Oliver has always found it curious as to why it hasn’t been celebrated the way Jackie Robinson breaking the color barrier in 1947 is. Yet in recent years, he’s come to take it as a compliment of sorts, a nod to the color-blind approach Pirates manager Danny Murtaugh took to his job.

“We didn’t take the field, you know, to make history,” Oliver said Wednesday night while honoring the 50th anniversary of a 10-7 win over Philadelphia. “But as it turned out, it was history. And the thing that I feel great about it was that it proved the unity that we had on our team and proved that we had a manager that really (wasn’t) concerned about race.”

Oliver, a seven-time All-Star during his 18-year career, figures the sea of black and brown faces with the gold ‘P’ on their caps was simply the byproduct of the way general manager Joe Brown went about constructing a team.

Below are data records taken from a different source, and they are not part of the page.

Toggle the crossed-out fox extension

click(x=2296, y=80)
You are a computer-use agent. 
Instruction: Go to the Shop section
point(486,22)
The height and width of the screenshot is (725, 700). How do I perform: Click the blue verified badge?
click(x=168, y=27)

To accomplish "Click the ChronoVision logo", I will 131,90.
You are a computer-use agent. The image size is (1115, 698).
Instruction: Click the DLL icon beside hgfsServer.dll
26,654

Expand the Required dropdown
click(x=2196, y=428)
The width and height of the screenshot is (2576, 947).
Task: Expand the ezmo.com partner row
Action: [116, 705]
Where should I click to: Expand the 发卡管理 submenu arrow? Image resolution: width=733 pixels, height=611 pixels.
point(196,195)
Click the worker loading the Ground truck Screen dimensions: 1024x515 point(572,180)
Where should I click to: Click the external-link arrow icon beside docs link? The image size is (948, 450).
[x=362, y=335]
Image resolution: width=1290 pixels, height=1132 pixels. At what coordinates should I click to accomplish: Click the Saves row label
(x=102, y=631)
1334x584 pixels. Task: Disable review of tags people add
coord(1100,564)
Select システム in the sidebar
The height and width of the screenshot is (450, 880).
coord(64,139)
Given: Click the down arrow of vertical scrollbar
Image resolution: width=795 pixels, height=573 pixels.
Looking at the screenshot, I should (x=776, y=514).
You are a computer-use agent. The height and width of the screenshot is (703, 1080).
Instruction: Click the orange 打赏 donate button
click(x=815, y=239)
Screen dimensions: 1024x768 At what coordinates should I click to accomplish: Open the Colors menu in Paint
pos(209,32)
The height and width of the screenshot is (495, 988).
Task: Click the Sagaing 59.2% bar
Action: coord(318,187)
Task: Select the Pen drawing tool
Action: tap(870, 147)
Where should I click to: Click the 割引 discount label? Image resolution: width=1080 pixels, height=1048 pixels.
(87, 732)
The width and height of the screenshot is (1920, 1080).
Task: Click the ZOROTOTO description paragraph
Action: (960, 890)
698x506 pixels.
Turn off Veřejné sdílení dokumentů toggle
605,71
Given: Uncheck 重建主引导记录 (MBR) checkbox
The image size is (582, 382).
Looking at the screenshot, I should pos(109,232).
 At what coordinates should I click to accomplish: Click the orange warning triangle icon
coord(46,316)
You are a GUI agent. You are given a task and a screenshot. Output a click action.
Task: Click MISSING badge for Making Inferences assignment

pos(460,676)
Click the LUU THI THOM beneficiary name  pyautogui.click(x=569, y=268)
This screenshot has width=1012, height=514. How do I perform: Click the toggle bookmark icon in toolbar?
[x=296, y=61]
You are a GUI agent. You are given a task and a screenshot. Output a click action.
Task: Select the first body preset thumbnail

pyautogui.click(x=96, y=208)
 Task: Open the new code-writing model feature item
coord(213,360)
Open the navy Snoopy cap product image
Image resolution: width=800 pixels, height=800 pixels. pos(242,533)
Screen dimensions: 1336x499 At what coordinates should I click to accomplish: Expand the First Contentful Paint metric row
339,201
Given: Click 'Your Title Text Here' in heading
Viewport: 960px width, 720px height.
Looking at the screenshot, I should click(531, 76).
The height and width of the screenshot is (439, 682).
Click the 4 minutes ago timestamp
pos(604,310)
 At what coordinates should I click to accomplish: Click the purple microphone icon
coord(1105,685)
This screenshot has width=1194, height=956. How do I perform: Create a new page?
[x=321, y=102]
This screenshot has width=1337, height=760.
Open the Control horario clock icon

“(He said) ‘What we did, we signed players because they can play, not the church they went to,’” said Oliver, who played first that night. “And every time I hear that quote, I’ve got to laugh because it’s true. It doesn’t matter what church you go to as long as you can play some ball.”

Something that was never an issue for the “Lumber Company” era in Pittsburgh. The victory over Philadelphia that night came during a torrid 18-5 stretch that allowed the Pirates to win the NL East. Pittsburgh went on to beat San Francisco in four games in the NL Championship Series before rallying from a two-game deficit to edge heavily favored Baltimore in the World Series.

“You could never underestimate what we thought we could do as a team, because we could beat anybody,” Cash said. “Baltimore had beat everybody else, but they hadn’t beat us.”

Not with Hall of Famers like Clemente in right field and Stargell in left and Oliver usually in between. It’s telling that the only thing Oliver noticed about the lineup wasn’t its racial makeup but his spot in it: seventh.